To do:
In the material below, begin at the line that has "802x495 pixels. Task: Collapse", stop after the line that has "Screen dimensions: 1200x673", and transcribe those lines exactly, without pictures.

Records supplied:

^^^^^^^^

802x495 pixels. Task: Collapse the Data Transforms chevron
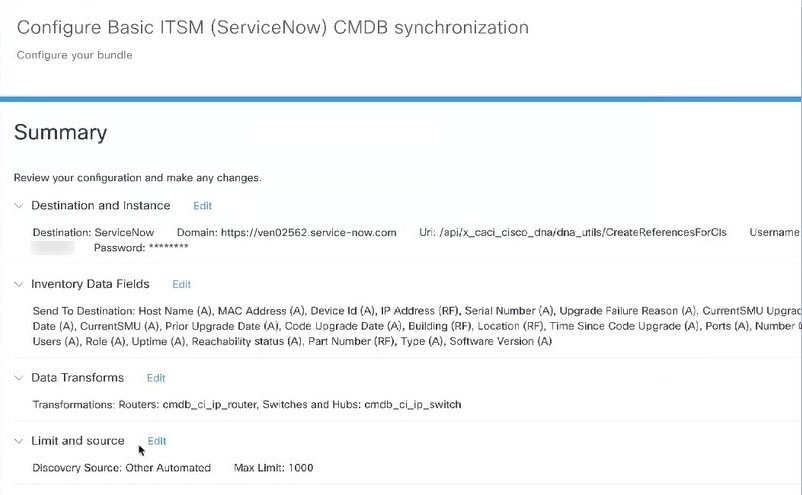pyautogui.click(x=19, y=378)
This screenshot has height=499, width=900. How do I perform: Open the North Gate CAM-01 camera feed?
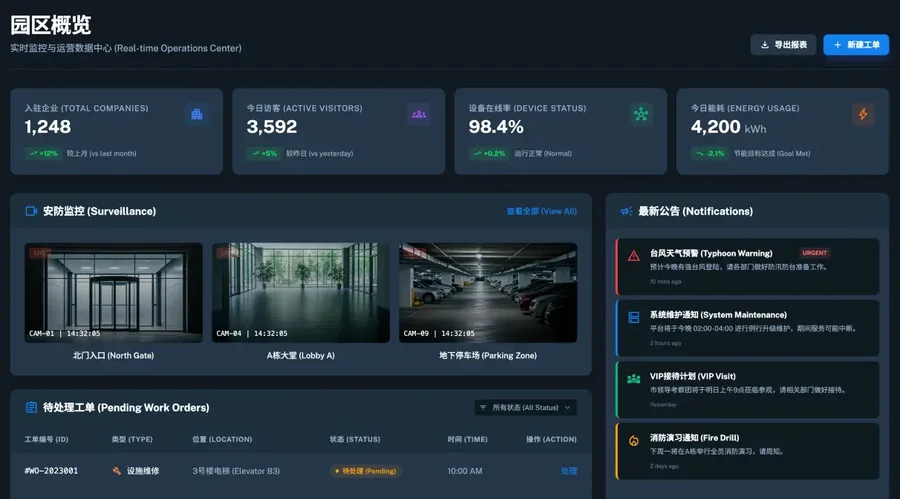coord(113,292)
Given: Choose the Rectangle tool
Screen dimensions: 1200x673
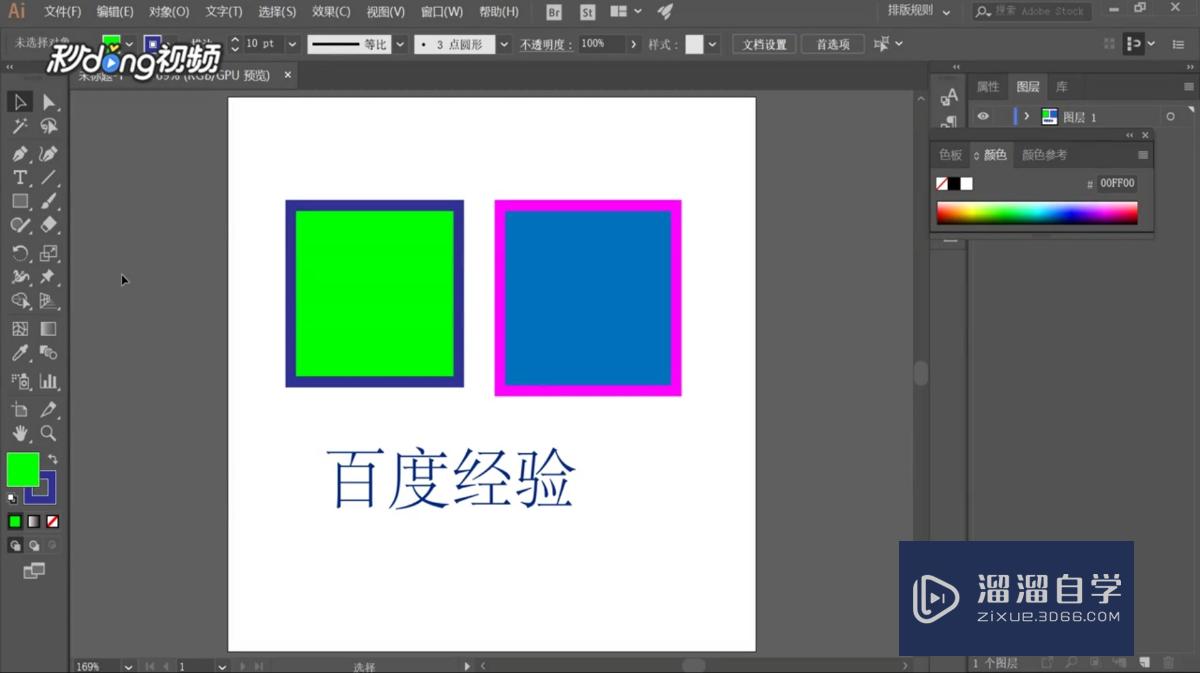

^^^^^^^^

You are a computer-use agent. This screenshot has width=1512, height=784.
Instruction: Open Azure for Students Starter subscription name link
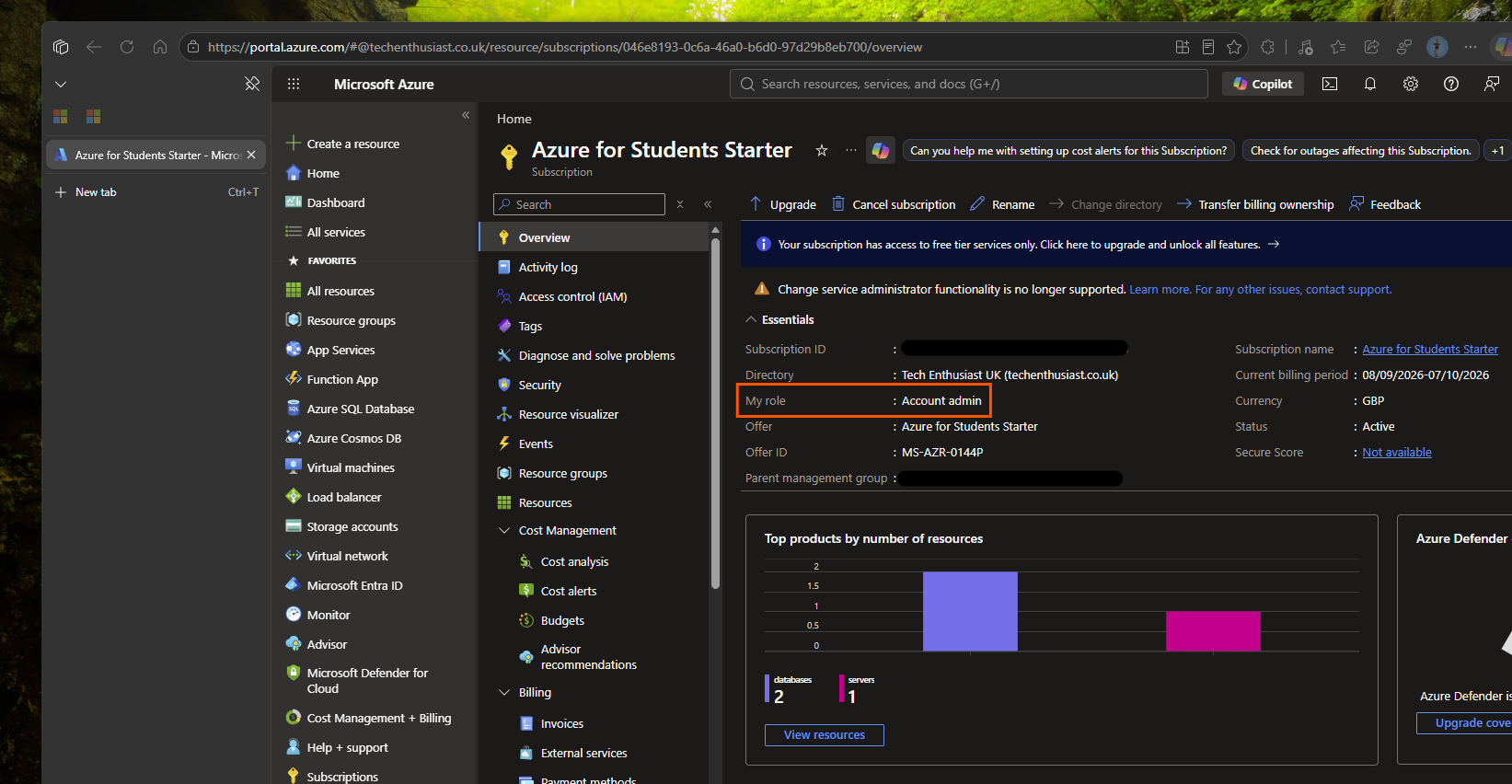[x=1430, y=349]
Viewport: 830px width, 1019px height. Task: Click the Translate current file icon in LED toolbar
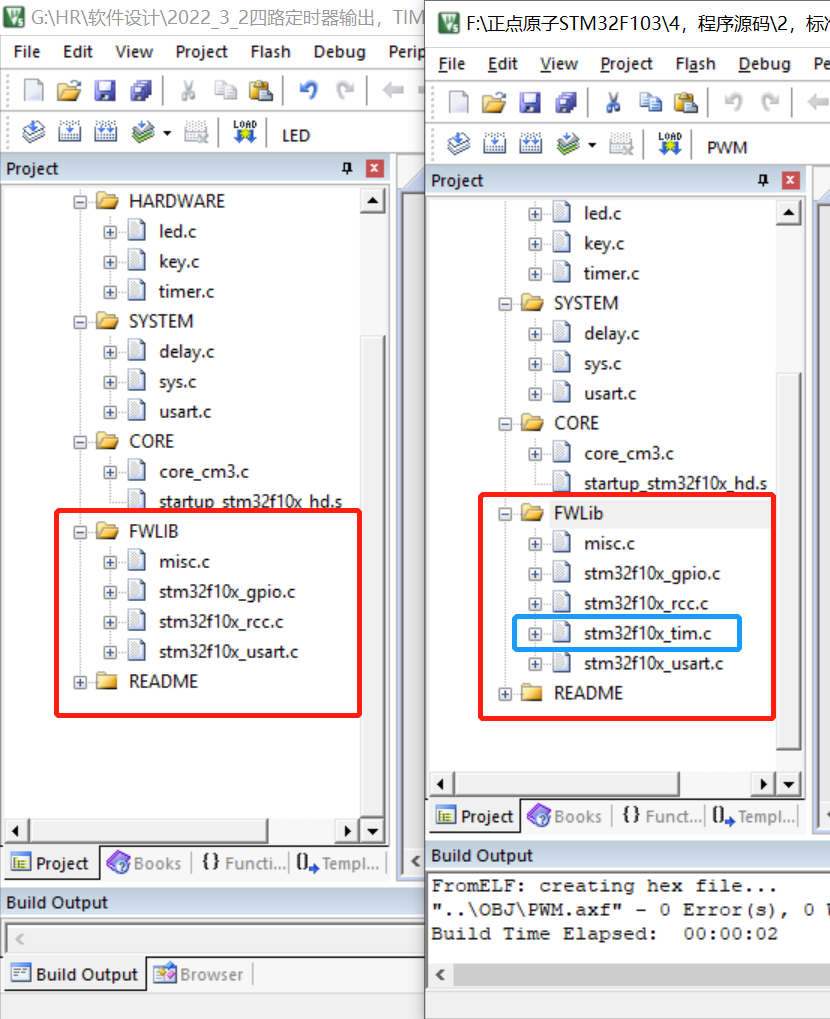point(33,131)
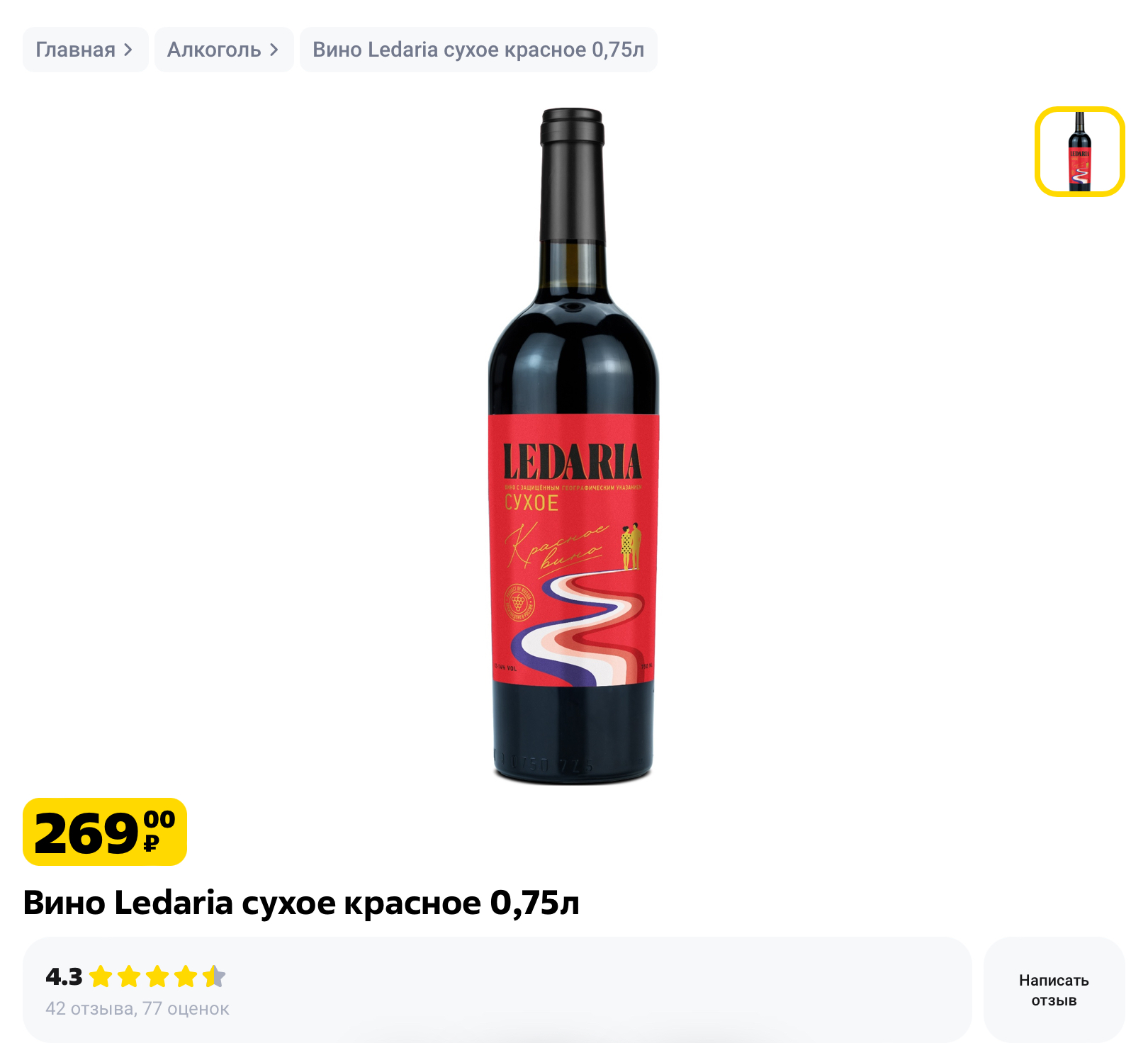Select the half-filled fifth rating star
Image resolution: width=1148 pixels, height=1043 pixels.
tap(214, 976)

^^^^^^^^

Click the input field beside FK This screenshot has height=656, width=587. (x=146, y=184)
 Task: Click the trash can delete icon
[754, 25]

^^^^^^^^

Result of the task:
802x495 pixels. Task: Collapse the Data Transforms chevron
pyautogui.click(x=19, y=378)
This screenshot has height=499, width=900. How do I perform: Open the North Gate CAM-01 camera feed?
coord(113,292)
Given: Choose the Rectangle tool
Screen dimensions: 1200x673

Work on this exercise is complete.